Film français de Lucas Delangle (2022), avec Thomas Parigi, Edwige Blondiau, Lou Lampros, Jean-Louis Coulloc’h, Romain Laguna, Jean-Marc Ravera, Georges Isnard, Sivan Garavagno… 1h32. Sortie le 2 novembre 2022.
Thomas Parigi et Lou Lampros
Ceux qui reprochent au cinéma français de trop s’intéresser aux espaces urbains et à la frange la plus aisée de la population vont trouver en Jacky Caillou matière à un retour aux sources radical. Son personnage-titre est un jeune homme qui vit avec sa grand-mère magnétiseuse-guérisseuse dans un village des Alpes. Le jour où débarque une citadine atteinte de stigmates cutanés bizarres, cette intruse venue d’ailleurs devient en soi un véritable défi pour ces pratiques ancestrales. Jacky Caillou s’attache à l’opposition de deux mondes qui se côtoient rarement, mais continuent à coexister, même si c’est parfois dans une certaine clandestinité incompatible avec les normes qui régissent la science moderne et notamment la médecine. Il ne s’agit pas pour le réalisateur Lucas Delangle de soutenir une quelconque thèse ou de faire œuvre de prosélytisme. Le monde qu’il décrit se contente de respecter des traditions et de perpétuer des pratiques en porte-à-faux avec la modernité de notre époque. C’est aussi un univers qui prône la bienveillance et se trouve motivé par un certain altruisme, face à ce qui pourrait devenir dans un autre contexte une véritable chasse aux sorcières et où le loup demeure une menace. Une sorte de recours ultime à l’usage des cas les plus désespérés dont l’aura quasi mystique fait partie intégrante de la tradition qu’elle perpétue, sans que quiconque y trouve vraiment à redire. Peut-être aussi, d’un point de vue plus rationnel, une alternative radicale aux fameux déserts médicaux.
Thomas Parigi
Jacky Caillou prend pour cadre une France invisible qui perpétue des pratiques séculaires sans demander rien à personne et puise son inspiration au plus profond d’une tradition que le cinéma abordait plus volontiers à l’époque où le monde rural était encore dominant, à l’instar du Guérisseur (1953) d’Yves Ciampi.
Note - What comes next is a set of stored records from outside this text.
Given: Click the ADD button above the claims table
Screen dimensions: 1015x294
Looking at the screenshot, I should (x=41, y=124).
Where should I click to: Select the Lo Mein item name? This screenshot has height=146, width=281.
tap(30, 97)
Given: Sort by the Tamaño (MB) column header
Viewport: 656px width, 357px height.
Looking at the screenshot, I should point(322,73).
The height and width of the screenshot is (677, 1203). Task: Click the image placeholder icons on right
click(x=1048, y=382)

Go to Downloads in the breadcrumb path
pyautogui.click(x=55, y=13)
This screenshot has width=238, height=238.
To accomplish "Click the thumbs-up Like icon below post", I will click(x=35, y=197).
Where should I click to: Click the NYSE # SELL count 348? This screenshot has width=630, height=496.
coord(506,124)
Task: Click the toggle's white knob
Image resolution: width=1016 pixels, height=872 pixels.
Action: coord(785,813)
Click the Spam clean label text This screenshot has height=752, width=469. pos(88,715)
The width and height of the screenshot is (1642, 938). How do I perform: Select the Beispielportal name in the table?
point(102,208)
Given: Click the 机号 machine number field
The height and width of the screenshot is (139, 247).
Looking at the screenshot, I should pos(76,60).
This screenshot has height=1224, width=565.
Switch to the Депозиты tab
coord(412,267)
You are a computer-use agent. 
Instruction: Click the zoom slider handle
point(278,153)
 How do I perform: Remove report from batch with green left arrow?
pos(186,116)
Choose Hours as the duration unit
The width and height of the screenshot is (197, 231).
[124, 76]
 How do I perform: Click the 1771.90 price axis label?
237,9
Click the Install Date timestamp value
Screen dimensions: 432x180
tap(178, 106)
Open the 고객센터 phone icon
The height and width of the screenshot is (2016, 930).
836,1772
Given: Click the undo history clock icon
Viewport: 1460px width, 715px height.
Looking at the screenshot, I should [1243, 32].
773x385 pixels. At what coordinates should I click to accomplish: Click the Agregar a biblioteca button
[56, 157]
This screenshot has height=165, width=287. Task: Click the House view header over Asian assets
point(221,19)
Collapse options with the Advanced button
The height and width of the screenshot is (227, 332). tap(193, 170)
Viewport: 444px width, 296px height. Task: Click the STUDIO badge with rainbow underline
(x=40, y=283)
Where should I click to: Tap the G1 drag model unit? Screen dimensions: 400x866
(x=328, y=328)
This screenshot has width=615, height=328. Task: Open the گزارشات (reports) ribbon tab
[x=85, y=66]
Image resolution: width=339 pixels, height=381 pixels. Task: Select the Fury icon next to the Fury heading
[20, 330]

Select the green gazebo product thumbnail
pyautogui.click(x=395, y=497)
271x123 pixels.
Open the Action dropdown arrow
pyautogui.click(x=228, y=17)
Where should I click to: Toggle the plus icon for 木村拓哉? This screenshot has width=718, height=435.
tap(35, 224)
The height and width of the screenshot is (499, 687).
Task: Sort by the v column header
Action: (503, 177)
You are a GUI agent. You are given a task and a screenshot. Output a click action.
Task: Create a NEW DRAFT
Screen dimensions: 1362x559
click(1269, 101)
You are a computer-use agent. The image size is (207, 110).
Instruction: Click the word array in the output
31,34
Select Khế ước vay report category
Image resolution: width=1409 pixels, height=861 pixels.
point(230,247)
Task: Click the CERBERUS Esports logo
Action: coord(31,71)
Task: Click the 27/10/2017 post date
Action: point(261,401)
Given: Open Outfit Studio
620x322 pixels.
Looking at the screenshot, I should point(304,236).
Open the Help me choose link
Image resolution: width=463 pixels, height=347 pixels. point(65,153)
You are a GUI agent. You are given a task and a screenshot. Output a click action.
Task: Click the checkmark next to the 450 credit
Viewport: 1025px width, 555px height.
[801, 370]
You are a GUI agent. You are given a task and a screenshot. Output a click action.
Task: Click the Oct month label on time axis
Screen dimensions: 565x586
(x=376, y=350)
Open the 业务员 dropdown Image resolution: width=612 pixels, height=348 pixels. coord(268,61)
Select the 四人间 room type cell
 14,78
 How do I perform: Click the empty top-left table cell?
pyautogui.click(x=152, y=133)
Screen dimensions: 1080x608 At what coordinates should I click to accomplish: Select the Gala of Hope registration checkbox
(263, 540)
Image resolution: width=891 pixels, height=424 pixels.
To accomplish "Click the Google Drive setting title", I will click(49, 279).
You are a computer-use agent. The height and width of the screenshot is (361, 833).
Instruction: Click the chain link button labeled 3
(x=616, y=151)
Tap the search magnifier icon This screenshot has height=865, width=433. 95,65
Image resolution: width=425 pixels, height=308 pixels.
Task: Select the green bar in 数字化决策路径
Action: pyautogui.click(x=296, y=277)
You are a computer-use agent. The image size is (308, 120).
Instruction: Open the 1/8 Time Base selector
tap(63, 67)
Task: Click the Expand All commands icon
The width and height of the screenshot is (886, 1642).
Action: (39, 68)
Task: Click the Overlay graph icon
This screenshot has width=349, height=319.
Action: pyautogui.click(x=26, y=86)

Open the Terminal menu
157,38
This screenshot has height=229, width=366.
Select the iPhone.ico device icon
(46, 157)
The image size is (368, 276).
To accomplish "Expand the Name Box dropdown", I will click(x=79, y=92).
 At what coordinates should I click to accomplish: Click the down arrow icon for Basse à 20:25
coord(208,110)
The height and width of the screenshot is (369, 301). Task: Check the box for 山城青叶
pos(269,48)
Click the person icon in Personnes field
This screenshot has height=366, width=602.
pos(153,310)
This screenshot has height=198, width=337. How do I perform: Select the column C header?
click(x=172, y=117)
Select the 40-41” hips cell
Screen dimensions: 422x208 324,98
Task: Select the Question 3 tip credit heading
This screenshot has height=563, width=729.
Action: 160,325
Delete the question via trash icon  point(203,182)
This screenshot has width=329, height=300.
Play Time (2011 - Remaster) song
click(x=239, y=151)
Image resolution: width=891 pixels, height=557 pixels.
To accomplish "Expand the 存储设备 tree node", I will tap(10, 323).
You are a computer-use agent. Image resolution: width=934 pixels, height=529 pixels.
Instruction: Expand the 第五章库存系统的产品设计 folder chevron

On en trouve des séquelles tardives dans des films solidement ancrés dans le terroir comme Rester vertical (2016) d’Alain Guiraudie ou Heureux comme Lazzaro (2018) d’Alice Rohrwacher. La campagne que décrit Lucas Delangle dans son premier long métrage est un monde solidement cramponné à son passé où le loup rôde, où l'on étreint l'écorce des arbres pour communier avec la nature et où les vertus de l’irrationalité sont concrètes. Les fluides s’y transmettent quant à eux d’une génération à l’autre, comme les pouvoirs miraculeux de certains sorciers. Du coup, le simple fait d’y croire constitue déjà en soi un premier pas déterminant vers la guérison. Jacky Caillou est un film résolument à contre-courant du cinéma français “mainstream” qui préfère montrer que démontrer, en soulignant qu’à certains phénomènes irrationnels il convient d’opposer des remèdes qui le sont tout autant. Avec cette idée sous-jacente selon laquelle le corps se soigne aussi par la tête. Libre à chacun de se faire une opinion. Thomas Parigi, Edwige Blondiau et Lou Lampros (révélée par Antoinette Boulat dans le rôle principal de Ma nuit) nous y aident par leur absence totale d’affectation et leur pureté désarmante.